Document passage =>
■ ■ ■ ■ ■
2) A religious speech without religious content.
3) An attack on political opponents when humility was called for.
I think the speech succeeded in rallying Obama's supporters--people who already agreed with him--but it alienated a lot of other people.
Obama had a choice to make: stay in the church and leave. Each option has consequences. Each requires some explaining.
Baratunde, this speech did not lack wisdom. It even had a bit of courage. What it lacked was authenticity.
Obama refused to be himself. That's what I believe.
Also, he never apologized.
Would that have really been too much?
I think even Wright would have understood.
This is the article Baratunde linked to above. It explains why it wouldn't have been so easy just to leave his church or his pastor, nor should he have. There's been a turn in this campaign wherein Hillary, McCain, and Obama have all had to apologize for multiple surrogates. It's getting a little ridiculous to expect them to do so every time as if each supporter agrees exactly with their candidate.:
Many of the alleged pundits and so-called analysts who appeared on television and radio yesterday to offer their interpretation of Obama's speech were quick, in fact, too quick, to decry the analogy that Obama drew between his relationship with his maternal grandmother and his relationship with Rev. Wright. Many of the talking heads and far, far too many of the black males and females who appeared on these programs dismissed this connection because, as they stated, one can easily choose to find another minister as opposed to finding a replacement grandmother.
This line of argument has a certain logical appeal because the church one chooses to join is a matter of choice. That is, one can choose to belong to this church or that church or no church at all. Whereas one has no choice over selecting one's grandmother. People are continually born into a world that is always older than they are and they have no choice as to who is their grandmother. Natality and chance rule over this process.
■ ■ ■ ■ ■
Material provided =>
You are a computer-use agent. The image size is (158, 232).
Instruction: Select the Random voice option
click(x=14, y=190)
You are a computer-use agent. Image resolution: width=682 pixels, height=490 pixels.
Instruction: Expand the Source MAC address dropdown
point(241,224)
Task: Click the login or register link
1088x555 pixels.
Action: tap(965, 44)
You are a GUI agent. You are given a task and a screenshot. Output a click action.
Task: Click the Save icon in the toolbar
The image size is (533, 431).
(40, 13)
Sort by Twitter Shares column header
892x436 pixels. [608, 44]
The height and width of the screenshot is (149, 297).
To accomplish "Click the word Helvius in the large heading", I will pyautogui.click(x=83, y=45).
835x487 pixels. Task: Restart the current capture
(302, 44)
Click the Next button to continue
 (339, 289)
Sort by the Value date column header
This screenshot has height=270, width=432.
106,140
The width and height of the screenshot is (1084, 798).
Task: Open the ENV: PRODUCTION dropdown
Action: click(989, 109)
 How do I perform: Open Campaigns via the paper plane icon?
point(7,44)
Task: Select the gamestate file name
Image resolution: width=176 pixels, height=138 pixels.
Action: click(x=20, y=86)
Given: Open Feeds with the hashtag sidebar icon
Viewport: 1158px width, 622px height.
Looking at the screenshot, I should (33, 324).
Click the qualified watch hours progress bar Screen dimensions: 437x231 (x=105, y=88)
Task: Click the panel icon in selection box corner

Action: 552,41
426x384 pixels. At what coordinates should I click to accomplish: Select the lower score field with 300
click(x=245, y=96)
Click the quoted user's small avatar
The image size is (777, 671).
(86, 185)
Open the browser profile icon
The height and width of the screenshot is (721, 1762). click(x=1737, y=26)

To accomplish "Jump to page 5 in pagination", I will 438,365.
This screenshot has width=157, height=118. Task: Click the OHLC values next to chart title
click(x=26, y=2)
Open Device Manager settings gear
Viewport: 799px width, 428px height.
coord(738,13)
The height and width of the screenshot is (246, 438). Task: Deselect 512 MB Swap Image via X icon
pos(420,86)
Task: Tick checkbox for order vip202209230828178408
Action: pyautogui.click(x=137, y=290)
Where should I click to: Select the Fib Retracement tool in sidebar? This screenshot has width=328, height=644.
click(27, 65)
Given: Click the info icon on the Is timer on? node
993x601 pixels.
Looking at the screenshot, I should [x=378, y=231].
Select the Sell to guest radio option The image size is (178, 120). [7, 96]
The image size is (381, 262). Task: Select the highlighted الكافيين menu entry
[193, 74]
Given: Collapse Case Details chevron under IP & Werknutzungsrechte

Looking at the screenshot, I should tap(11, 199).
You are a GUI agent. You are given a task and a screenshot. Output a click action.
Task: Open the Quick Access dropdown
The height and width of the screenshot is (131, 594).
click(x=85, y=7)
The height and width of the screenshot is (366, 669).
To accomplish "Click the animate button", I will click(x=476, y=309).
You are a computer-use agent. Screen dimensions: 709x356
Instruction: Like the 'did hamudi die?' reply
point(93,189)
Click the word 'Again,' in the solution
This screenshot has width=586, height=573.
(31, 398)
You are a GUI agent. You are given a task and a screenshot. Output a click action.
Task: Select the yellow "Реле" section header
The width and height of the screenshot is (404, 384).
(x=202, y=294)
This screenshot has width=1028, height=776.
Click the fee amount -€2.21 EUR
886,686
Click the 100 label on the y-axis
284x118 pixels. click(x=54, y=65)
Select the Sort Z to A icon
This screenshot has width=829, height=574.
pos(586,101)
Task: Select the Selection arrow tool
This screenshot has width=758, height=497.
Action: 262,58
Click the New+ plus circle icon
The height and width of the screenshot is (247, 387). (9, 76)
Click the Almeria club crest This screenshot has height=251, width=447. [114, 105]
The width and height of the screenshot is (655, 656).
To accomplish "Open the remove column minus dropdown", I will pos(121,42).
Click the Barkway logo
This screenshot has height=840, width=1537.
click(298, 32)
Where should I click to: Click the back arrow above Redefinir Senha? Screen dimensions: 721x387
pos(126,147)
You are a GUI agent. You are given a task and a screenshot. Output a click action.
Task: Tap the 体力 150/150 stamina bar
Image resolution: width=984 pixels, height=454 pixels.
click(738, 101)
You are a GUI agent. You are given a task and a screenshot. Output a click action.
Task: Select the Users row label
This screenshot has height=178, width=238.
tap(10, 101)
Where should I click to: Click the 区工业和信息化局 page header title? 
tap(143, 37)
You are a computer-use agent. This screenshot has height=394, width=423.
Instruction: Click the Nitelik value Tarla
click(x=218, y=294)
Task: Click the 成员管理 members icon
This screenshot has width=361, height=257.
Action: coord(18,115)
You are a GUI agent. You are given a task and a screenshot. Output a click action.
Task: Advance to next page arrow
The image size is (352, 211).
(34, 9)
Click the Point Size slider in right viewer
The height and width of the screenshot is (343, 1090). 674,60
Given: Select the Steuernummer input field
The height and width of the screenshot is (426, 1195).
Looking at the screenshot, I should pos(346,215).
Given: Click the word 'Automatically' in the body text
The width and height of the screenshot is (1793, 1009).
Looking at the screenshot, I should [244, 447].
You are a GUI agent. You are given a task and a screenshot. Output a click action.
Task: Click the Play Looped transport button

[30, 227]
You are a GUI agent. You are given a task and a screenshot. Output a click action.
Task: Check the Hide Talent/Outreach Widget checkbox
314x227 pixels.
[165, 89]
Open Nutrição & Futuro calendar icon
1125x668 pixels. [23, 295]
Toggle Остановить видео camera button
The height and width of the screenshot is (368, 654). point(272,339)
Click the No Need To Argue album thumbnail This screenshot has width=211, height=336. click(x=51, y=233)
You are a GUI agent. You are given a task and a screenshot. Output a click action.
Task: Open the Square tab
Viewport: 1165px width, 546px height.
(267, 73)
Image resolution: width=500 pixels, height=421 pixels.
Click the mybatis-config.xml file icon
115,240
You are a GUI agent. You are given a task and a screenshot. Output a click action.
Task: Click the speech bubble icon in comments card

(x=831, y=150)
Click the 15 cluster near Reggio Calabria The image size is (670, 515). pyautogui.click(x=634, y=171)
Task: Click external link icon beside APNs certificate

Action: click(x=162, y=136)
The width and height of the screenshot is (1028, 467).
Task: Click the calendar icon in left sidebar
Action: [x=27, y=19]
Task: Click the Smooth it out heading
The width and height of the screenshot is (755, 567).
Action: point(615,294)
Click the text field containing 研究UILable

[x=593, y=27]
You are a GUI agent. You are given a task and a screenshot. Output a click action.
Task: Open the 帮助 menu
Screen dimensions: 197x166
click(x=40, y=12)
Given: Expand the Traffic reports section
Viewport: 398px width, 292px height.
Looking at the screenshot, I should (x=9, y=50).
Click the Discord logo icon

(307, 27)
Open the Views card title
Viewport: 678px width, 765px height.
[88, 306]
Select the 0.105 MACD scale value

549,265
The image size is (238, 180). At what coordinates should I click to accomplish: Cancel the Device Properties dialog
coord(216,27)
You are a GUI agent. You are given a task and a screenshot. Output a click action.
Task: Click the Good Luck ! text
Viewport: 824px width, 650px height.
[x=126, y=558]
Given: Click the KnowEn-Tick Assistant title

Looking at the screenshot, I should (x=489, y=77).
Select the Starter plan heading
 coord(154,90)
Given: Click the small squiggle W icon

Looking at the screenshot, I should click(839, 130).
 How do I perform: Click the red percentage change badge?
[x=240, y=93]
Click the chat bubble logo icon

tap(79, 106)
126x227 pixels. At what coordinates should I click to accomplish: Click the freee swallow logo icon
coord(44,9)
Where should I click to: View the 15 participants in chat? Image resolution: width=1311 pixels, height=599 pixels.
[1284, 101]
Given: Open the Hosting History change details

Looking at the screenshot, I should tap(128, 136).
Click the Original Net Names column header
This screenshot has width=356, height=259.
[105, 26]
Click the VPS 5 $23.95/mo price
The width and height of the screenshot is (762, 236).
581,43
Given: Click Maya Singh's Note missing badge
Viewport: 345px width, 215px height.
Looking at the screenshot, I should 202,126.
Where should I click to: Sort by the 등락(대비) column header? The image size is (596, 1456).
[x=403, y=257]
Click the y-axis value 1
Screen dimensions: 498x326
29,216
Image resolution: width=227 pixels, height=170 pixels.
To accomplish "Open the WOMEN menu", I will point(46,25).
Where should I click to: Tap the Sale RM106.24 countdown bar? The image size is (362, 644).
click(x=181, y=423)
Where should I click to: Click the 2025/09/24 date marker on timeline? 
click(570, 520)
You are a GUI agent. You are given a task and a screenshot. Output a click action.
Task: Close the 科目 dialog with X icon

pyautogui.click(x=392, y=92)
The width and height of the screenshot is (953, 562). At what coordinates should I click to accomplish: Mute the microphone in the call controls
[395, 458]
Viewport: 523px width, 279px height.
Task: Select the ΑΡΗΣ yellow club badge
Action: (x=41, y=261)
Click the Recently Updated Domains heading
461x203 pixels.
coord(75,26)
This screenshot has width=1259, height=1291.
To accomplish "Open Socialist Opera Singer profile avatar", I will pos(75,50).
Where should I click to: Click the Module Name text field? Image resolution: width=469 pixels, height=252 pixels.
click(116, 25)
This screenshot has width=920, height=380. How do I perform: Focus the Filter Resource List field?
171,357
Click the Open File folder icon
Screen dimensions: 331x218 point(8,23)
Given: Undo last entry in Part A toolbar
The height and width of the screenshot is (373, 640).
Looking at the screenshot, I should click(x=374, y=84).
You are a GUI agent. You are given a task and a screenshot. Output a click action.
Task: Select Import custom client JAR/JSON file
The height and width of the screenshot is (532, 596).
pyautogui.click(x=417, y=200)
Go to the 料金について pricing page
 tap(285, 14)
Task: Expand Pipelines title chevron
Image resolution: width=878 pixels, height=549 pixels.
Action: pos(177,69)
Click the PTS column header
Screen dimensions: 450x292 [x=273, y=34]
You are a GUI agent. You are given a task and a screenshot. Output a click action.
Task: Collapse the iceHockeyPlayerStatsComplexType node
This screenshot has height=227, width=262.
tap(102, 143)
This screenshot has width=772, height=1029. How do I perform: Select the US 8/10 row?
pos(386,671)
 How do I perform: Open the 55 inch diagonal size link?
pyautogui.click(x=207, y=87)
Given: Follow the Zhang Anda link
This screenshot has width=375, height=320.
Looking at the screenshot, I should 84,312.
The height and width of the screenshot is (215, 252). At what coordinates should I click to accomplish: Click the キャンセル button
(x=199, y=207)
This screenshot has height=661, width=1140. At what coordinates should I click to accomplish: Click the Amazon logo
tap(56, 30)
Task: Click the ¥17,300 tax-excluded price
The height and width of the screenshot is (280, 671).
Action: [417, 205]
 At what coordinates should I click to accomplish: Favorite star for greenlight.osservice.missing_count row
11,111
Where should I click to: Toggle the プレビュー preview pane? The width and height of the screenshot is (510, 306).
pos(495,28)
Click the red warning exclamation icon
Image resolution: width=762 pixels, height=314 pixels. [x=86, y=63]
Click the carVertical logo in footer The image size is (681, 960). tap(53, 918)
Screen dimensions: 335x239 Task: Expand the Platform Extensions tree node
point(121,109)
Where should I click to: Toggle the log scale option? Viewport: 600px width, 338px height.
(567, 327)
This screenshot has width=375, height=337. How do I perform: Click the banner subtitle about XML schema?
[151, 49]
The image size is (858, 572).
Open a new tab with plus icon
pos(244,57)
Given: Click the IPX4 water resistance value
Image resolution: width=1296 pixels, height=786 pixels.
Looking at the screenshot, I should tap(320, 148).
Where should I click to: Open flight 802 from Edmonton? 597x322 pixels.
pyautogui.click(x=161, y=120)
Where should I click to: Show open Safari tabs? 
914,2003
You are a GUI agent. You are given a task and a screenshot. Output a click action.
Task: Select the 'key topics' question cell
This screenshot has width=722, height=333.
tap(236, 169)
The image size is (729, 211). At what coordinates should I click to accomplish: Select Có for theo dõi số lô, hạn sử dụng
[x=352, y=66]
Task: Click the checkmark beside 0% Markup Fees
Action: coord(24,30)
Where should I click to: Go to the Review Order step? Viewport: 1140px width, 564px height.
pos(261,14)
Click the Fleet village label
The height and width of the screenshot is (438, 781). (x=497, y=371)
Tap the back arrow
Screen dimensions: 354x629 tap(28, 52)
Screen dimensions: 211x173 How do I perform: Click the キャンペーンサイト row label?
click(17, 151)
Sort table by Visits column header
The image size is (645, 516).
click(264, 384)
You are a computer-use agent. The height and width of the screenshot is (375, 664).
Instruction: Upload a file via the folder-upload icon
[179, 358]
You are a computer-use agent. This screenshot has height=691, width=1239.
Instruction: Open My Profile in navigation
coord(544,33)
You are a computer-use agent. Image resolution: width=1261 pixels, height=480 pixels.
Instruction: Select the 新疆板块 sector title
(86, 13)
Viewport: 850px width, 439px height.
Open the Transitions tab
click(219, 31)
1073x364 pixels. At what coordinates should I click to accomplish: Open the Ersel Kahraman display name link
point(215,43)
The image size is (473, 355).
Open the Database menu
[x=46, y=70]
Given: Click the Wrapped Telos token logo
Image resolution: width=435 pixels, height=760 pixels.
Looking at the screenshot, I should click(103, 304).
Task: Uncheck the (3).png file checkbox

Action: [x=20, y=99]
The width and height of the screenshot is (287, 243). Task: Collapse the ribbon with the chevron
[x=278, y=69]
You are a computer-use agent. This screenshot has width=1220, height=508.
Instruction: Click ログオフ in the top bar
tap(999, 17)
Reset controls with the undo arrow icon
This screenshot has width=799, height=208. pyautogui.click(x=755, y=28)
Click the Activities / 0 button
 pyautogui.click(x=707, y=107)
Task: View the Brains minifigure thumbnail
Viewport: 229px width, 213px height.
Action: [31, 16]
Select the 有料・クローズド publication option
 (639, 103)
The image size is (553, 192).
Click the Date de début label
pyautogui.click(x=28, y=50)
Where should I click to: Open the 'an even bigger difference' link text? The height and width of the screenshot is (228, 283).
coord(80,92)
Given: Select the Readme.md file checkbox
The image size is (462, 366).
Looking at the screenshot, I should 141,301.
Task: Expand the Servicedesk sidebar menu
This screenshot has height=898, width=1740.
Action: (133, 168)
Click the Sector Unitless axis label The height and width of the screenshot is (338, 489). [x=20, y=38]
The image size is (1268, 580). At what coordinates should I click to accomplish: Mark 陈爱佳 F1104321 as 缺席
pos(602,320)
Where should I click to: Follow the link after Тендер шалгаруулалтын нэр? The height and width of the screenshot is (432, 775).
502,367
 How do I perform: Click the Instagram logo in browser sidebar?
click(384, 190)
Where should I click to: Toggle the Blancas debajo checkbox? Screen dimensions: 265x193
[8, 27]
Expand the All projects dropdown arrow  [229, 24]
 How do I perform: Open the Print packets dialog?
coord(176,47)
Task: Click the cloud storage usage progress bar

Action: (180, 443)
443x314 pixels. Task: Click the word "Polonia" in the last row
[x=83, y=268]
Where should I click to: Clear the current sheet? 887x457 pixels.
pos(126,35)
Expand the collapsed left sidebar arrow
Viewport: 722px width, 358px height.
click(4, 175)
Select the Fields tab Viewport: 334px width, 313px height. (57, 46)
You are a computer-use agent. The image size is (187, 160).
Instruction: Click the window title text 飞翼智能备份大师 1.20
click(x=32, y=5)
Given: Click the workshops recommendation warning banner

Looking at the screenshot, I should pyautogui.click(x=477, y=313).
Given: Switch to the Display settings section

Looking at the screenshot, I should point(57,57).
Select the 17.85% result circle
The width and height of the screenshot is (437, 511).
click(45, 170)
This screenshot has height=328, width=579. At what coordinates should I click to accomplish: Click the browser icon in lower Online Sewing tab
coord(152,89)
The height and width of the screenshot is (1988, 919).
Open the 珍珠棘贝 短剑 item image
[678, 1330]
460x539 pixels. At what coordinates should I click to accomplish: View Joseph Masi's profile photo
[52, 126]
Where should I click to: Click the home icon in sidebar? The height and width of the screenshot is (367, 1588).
■ ■ ■ ■ ■
What to do => Could you restate the passage on Obama's speech, starting at "I think the" and ending at "been too much?", with "authenticity" swapped for "sincerity"?

Answer box =>
I think the speech succeeded in rallying Obama's supporters--people who already agreed with him--but it alienated a lot of other people.
Obama had a choice to make: stay in the church and leave. Each option has consequences. Each requires some explaining.
Baratunde, this speech did not lack wisdom. It even had a bit of courage. What it lacked was sincerity.
Obama refused to be himself. That's what I believe.
Also, he never apologized.
Would that have really been too much?